You can probably save some considering how expensive the bay area is, but you're also living in cramped quarters with downsized appliances (which I guess is normal for the bay area :P). Also, boat showers really suck.


I have a friend who explored it very seriously. According to him, it’s not as advantageous as you might trying when it’s all said and done.


Why does it say "homes" when the first sentence says "urban housing stock"?


There are also ~600M people living in relative poverty in the country side, who would love to move to the cities.

How is this not a good thing?


By what mechanism do you think poor people in the country will benefit from this?


By the same way that building luxury apartments in San Francisco will, allegedly, make housing more affordable for poorer people.


(2018)


sounds like they need to accept more refugees


Sounds like a solid solution to America's housing crisis once transfer booths are invented.


The government should make a law saying that houseowners shouldn't keep a house empty if there's someone offering even a single rupee or yuan a year, plus paying the insurance premium to protect the homeowner from any damage done by the tenant, plus deep cleaning to restore the house to a rentable condition when the tenant leaves.

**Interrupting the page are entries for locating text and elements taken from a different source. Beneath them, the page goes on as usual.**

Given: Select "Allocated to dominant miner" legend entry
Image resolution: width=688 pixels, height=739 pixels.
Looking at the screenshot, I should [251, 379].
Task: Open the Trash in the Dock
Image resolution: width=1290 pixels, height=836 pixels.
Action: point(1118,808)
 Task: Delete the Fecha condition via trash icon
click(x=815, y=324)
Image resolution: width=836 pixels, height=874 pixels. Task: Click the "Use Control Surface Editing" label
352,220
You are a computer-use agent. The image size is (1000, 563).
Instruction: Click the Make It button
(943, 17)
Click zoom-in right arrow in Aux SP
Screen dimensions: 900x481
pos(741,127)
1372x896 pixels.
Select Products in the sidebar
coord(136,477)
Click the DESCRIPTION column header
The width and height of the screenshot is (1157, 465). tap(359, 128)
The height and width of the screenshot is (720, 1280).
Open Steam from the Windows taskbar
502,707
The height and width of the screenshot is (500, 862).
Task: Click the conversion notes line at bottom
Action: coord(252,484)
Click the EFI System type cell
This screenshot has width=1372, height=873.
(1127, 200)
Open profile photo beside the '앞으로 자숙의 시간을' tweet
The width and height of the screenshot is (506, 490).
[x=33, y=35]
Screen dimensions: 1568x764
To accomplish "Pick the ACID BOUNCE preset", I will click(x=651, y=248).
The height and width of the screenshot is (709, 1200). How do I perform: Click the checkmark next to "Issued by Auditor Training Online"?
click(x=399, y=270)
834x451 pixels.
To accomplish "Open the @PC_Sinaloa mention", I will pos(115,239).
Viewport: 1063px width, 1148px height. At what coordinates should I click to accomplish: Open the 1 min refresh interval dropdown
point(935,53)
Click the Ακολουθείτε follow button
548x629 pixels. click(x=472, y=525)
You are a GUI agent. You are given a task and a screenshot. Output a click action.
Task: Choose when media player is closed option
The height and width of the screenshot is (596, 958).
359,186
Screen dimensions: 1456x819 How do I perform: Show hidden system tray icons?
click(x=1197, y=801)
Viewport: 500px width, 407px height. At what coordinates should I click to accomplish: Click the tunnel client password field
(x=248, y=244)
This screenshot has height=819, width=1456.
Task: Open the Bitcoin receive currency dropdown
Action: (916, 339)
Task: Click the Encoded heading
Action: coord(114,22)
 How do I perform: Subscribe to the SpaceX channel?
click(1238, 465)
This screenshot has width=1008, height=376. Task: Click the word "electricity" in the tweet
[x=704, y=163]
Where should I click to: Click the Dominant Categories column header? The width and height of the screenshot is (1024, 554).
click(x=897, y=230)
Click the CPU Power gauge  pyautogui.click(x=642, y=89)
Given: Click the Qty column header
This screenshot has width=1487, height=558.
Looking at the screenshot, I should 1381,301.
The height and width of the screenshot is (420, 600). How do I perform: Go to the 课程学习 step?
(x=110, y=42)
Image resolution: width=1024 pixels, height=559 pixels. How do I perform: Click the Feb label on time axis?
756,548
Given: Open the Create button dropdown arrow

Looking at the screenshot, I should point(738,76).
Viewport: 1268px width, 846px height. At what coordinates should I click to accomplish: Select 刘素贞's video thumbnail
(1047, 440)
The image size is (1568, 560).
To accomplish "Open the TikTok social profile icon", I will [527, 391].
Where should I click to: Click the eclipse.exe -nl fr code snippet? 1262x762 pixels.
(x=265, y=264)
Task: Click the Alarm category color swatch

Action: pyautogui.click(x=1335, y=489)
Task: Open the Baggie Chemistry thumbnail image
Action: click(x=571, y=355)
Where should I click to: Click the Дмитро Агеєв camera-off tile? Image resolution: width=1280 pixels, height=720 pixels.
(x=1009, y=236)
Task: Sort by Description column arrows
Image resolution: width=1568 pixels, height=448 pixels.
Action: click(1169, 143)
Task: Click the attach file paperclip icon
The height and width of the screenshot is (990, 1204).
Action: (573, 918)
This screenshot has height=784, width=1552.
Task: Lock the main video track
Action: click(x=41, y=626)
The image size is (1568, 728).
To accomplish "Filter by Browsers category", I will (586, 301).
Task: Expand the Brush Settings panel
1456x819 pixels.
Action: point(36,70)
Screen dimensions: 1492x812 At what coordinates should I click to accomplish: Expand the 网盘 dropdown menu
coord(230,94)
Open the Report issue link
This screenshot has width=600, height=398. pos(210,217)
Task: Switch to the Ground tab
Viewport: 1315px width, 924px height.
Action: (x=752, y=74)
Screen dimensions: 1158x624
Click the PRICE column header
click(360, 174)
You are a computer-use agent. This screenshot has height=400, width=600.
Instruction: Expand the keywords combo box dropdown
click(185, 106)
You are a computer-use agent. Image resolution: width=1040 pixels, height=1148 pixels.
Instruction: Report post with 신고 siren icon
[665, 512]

A landlord cannot keep the house empty if there's at least one person offering the above, say prepaid for the next one year to protect the landlord from having to chase down non-payers. As long as someone is willing to do the above, the landlord can't keep the house empty. The landlord can, at any time, ask the tenant to move out, refunding the prorated amount that he already prepaid, provided the landlord isn't going to keep the house empty.

With this, millions of people who're homeless will suddenly find a home. Investments that have already been made will be useful to society, which should be the case to begin with.

If this policy deters investment in housing, rents will eventually rise till it again becomes sensible to invest in building houses. The market takes care of itself.

Instead of a ban, perhaps a high annual tax, say 30% of the value of the house, if it's left empty for more than a month a year.


> The government should make a law...

King Canute should just decree that the tide is to go out.~

No matter how you structure the law, the capacity of property speculators to evade its intent will likely exceed the government's ability to enforce it, especially when some of those speculators are government officials.

I foresee that a vacancy tax would be avoided by building apartment buildings that are only 80% finished, or whatever the law threshold may be, such that they do not qualify as vacant housing units, but can still be brought onto the housing market more quickly than erecting a new building from the foundations.


Your points would be received better without the sarcasm in your opening sentence.

Regarding your point that this tax will be hard to enforce, why do you think this is harder than to enforce than the cornucopia of taxes and construction rules we have today?

Regarding your point about leaving buildings 80% finished, there can be another tax on land not put to productive use. This would include both land left empty, and unfinished construction. In return for these taxes, eliminate other taxes like property tax, stamp duty, registration, transfer of ownership, etc.


This would certainly eliminate the rental market altogether, if that was your goal.


You haven't explained why that would happen, nor has any of the downvoters.